**Activity**
Would you output the entries below only from the line containing "Shipping Policy (321, 2381)" through the line containing "Home (39, 124)", exactly as they stand and with both ends included?

**Dataset entries**

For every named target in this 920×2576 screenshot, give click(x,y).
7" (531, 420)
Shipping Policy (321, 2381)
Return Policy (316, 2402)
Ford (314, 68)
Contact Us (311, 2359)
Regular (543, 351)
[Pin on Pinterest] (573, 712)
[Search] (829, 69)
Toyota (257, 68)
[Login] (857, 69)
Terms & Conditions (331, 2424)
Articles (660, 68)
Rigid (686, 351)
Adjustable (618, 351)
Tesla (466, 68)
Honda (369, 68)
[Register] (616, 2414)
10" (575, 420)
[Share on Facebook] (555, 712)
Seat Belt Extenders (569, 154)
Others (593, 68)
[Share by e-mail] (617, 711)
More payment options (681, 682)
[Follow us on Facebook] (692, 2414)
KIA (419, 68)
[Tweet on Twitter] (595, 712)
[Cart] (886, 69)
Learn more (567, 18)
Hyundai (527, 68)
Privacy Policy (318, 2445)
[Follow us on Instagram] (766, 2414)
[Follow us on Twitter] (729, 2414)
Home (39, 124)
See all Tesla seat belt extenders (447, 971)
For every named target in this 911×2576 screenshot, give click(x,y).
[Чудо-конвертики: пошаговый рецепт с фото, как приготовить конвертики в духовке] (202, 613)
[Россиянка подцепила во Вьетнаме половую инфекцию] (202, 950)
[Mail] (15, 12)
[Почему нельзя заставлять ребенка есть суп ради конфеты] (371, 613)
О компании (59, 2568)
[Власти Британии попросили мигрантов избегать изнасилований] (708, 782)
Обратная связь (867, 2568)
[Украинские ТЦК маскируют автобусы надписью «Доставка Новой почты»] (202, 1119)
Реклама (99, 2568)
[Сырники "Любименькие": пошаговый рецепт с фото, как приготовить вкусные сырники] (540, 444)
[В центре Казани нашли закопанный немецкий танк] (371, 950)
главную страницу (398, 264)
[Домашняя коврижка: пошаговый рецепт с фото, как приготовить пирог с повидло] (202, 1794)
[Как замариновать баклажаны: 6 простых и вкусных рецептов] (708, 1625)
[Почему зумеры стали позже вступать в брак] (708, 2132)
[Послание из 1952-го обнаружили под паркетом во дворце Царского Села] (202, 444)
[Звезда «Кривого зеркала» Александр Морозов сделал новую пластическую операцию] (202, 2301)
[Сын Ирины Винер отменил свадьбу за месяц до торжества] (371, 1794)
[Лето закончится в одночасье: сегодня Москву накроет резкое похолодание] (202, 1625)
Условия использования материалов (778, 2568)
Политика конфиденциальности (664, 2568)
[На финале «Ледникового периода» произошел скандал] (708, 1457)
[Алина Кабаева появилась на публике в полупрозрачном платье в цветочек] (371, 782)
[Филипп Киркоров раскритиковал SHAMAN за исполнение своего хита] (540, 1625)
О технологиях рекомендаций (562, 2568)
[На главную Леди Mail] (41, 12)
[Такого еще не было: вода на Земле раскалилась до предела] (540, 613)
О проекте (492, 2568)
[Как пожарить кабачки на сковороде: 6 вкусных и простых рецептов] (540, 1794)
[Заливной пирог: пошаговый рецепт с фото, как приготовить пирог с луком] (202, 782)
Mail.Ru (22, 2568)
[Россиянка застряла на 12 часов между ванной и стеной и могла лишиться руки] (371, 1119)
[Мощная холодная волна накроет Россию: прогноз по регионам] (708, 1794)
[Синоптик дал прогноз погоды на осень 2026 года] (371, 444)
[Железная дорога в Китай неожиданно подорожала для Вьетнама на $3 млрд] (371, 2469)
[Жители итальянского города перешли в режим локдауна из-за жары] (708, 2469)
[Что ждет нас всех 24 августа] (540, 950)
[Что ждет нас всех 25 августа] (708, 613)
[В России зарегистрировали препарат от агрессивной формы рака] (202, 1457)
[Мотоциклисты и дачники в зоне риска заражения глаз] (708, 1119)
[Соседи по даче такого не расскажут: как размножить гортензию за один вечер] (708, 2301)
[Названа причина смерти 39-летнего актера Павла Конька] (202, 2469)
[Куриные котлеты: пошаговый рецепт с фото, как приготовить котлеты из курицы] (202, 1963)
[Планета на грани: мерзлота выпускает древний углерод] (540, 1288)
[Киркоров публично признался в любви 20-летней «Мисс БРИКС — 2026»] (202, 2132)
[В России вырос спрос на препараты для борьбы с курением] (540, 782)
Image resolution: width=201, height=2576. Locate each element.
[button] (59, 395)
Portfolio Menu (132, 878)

**Solution to this task**
Shipping Policy (321, 2381)
Return Policy (316, 2402)
Ford (314, 68)
Contact Us (311, 2359)
Regular (543, 351)
[Pin on Pinterest] (573, 712)
[Search] (829, 69)
Toyota (257, 68)
[Login] (857, 69)
Terms & Conditions (331, 2424)
Articles (660, 68)
Rigid (686, 351)
Adjustable (618, 351)
Tesla (466, 68)
Honda (369, 68)
[Register] (616, 2414)
10" (575, 420)
[Share on Facebook] (555, 712)
Seat Belt Extenders (569, 154)
Others (593, 68)
[Share by e-mail] (617, 711)
More payment options (681, 682)
[Follow us on Facebook] (692, 2414)
KIA (419, 68)
[Tweet on Twitter] (595, 712)
[Cart] (886, 69)
Learn more (567, 18)
Hyundai (527, 68)
Privacy Policy (318, 2445)
[Follow us on Instagram] (766, 2414)
[Follow us on Twitter] (729, 2414)
Home (39, 124)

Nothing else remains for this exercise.